# LO QUE SE PIDE
Responda estas preguntas a partir del extracto seleccionado:
(a) ¿En qué año informó del hecho un diario de Chile?
(b) ¿Qué documentos vigentes no tenían quienes no podían volver?
(c) ¿A qué ciudades partieron quienes fueron dejando el pueblo?

# EXTRACTO SELECCIONADO
En 1976, en Chile, un diario cubrió el hecho, asegurando que se trataba de 200 niños «presos» en la URSS. Pero el historiador no encontró registro de ninguna reacción de la Cancillería chilena de la época, controlada por los militares.
«Es muy probable que supieran que no podían volver porque no tenían pasaportes vigentes, ni consulado o embajada chilena donde obtenerlos».
La deuda
La odisea de los «askhirtyanos» se extendió por décadas. Los campesinos y sus familias lograron intercambiar alguna información a través de las cartas que ocasionalmente cruzaban la «cortina de hierro» en medio de la Guerra Fría. Poco a poco, fueron dejando el pueblo. Partieron a Rostov del Don, a Volgogrado.

Entradas de datos almacenadas
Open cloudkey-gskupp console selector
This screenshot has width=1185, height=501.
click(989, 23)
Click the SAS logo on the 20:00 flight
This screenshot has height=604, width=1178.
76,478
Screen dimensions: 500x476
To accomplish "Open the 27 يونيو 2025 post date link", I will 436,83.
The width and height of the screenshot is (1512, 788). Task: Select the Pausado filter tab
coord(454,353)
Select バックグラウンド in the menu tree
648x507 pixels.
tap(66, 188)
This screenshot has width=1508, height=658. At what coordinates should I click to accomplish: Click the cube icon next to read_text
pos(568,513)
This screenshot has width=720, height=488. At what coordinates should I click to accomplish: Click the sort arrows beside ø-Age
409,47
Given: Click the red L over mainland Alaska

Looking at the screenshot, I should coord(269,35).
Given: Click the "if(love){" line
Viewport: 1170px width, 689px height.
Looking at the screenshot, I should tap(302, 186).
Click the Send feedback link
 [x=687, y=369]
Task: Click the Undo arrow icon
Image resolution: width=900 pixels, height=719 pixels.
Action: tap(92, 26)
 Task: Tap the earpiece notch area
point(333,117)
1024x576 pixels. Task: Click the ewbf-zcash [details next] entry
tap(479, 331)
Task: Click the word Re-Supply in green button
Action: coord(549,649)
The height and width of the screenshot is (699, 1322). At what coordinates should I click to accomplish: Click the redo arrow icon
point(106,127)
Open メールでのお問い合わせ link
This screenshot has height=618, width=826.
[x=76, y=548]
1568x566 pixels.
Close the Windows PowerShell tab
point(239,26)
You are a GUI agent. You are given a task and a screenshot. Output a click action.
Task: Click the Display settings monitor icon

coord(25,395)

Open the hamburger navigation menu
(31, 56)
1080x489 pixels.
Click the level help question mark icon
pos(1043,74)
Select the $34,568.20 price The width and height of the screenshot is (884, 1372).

# SU RESPUESTA
(a) En 1976.
(b) Pasaportes.
(c) A Rostov del Don y a Volgogrado.